Its recommendations to media professionals include the following:
- Avoid language which sensationalises or normalises suicide, or presents it as a solution to problems
- Avoid prominent placement and undue repetition of stories about suicide
- Avoid explicit description of the method used in a completed or attempted suicide
- Avoid providing detailed information about the site of a completed or attempted suicide
- Take particular care in reporting celebrity suicides
In so doing she has also bought into the myth that we should consider suicide in people who are sick or disabled as somehow different from suicide for those with mental health problems or who feel their lives are no longer worth living for other reasons.
But the idea that suicide should be promoted in the former group but prevented in the latter creates a false distinction and is actually profoundly discriminatory.
In reality most sick and disabled people do not want and to die and most people who do wish to die are neither sick nor disabled.
Our response to all suicidal ideation should not be to hand over a poisoned chalice but to ask how we can manage the underlying problem better.
There are about 5,000 people in the UK with motor neurone disease (MND). About 1,000 die with the condition each year, three every day.
The vast majority do not want so-called 'assisted dying' (a euphemism for being poisoned with lethal drugs) but rather 'assisted living' until they die naturally.
But Boseley's article gives no voice to this silent group. Nor are we told anything about the care available for people with MND. No one representing the majority of those with the disease (like Alistair Banks) is given an opportunity to put a contrary view.
We also learn nothing about the rapid escalation of euthanasia and assisted suicide cases in the Netherlands, Oregon, Switzerland and Belgium which have legalised the practice but instead, without any evidence, are assured that such problems are imaginary.
Is it mere coincidence that this story follows hot on the heels of the visit of campaigner Philip Nitschke (aka Dr Death) who recently ran a seminar in London advising attendees about how to obtain lethal drugs over the internet?
Thus far over 50 people in his native Australia have killed themselves with a drug which he promotes. One third of these were people in their 20s and 30s. Was it Nitschke, perhaps, who is also 'helping' Chamberlain?
Assisting suicide is illegal in Britain for good reasons.
First, any change in the law to allow assisted suicide or euthanasia would place pressure on vulnerable people to end their lives for fear of being a financial, emotional or care burden upon others. This would especially affect people who are disabled, elderly, sick or depressed.
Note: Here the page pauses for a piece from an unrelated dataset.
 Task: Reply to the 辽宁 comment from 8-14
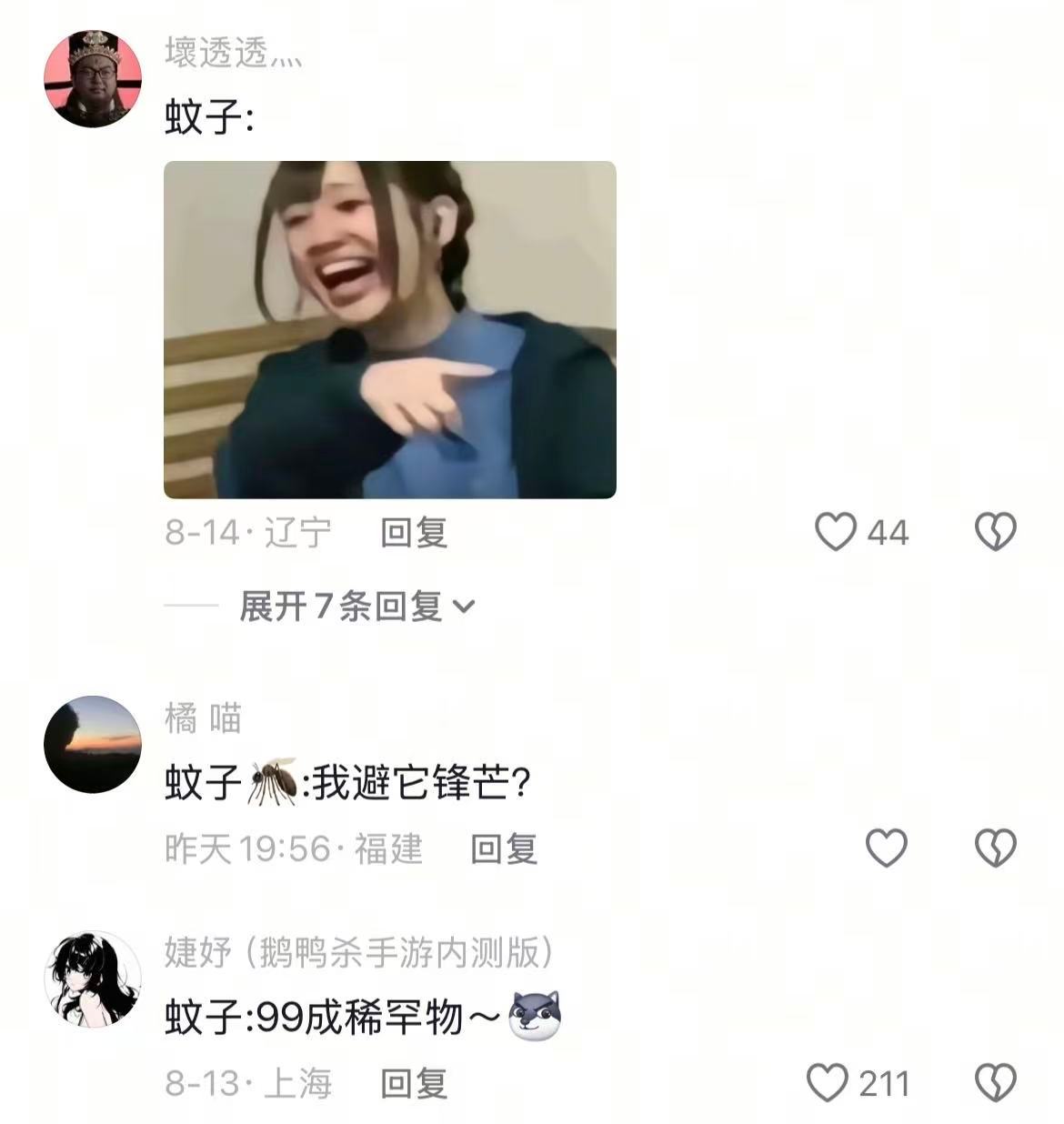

Second, persistent requests for euthanasia are extremely rare if people are properly cared for so our priority must rather be to ensure that good care addressing people's physical, psychological, social and spiritual needs is accessible to all.
Third, hard cases, like that of Paul Chamberlain, make bad law. Even in a free democratic society there are limits to human freedom and the law must not be changed to accommodate the wishes of a small number of desperate and determined people.
In accepting that suicide is sometimes right and that there is such a thing as a life not worth living Boseley crosses two critical and dangerous rubicons.
Her propaganda and Falconer's bill should be given similar short shrift.